We called Jim Heine, the Assistant Fire Marshal in Nebraska and asked him how to obtain a copy of a report. He said it was a “simple one-step process”. But it turns out that there are five six steps.

  1. Complete an application form to request the report. The form can be downloaded from the Fire Marshal’s web site, printed, and completed by hand.
  2. Send it to the Fire Marshal’s office by fax or by snail mail.
  3. The agency’s legal counsel reviews the request. If it is approved….
  4. The Fire Marshal’s office sends you an invoice.
  5. You send the Fire Marshal’s office the payment for the report (a typical fee is $3.50).
  6. The Fire Marshal’s office snail mails you the report.
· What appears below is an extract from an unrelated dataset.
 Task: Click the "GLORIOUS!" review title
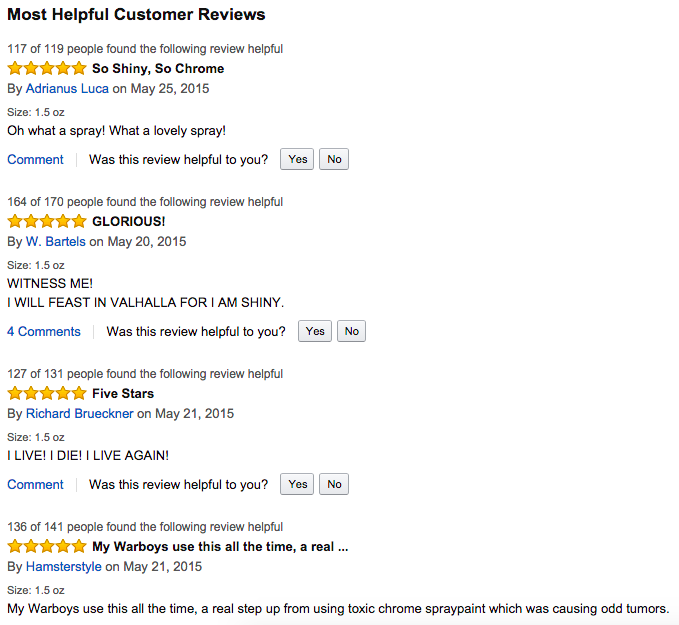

We asked Mr. Heine why the reports were not available on the internet. He said “If you had a family member who died on a fire would you want the report to be public?”

We have heard of many family members who had loved ones that died on a fire who are vehement that the circumstances and lessons learned become public. They would like to prevent other families from losing a loved one and going through the same pain and suffering. Two recent examples that come to mind are the CR 337 fire in Texas last year and the Carson Helicopter crash in 2008 on the Iron Complex fire near Weaverville, California.

Lynette Hamm’s son, Caleb Hamm, passed away on the CR 337 fire in Texas last July. When told about Nebraska’s policy on accident reports, she said:

I can only surmise Mr. Heine has never lost a loved one before. If so, I believe he would want to get to the bottom of it, however it happened, and have those findings available for future training. If the firefighting community really wants to learn from past mistakes/accidents, wouldn’t we want those reports to be made available to everyone in the hopes of preventing another occurrence? I would think so.

Nina Charlson’s son, Scott Charlson, died along with eight other firefighters and air crew members in a helicopter crash on the Iron Complex (or Iron 44) fire in 2008. Ms. Charlson has been very active in following up on the investigations of the accident. When she and family members of other firefighters attended a National Transportation Safety Board forum in November, she released a statement that included the following:

…We cannot bring our loved ones back but if we can stand up for safety changes for future passengers – that is what we want to do.

When told about Nebraska’s policy, she replied in part:

I think it is reasonable that if the victims families did not want to have details made public (maybe their firefighter made a stupid mistake) they could request it – but still firefighters should have the information for future safety measures.

The purpose for any future actions of the Iron 44 families part is definitely for the purpose of safety.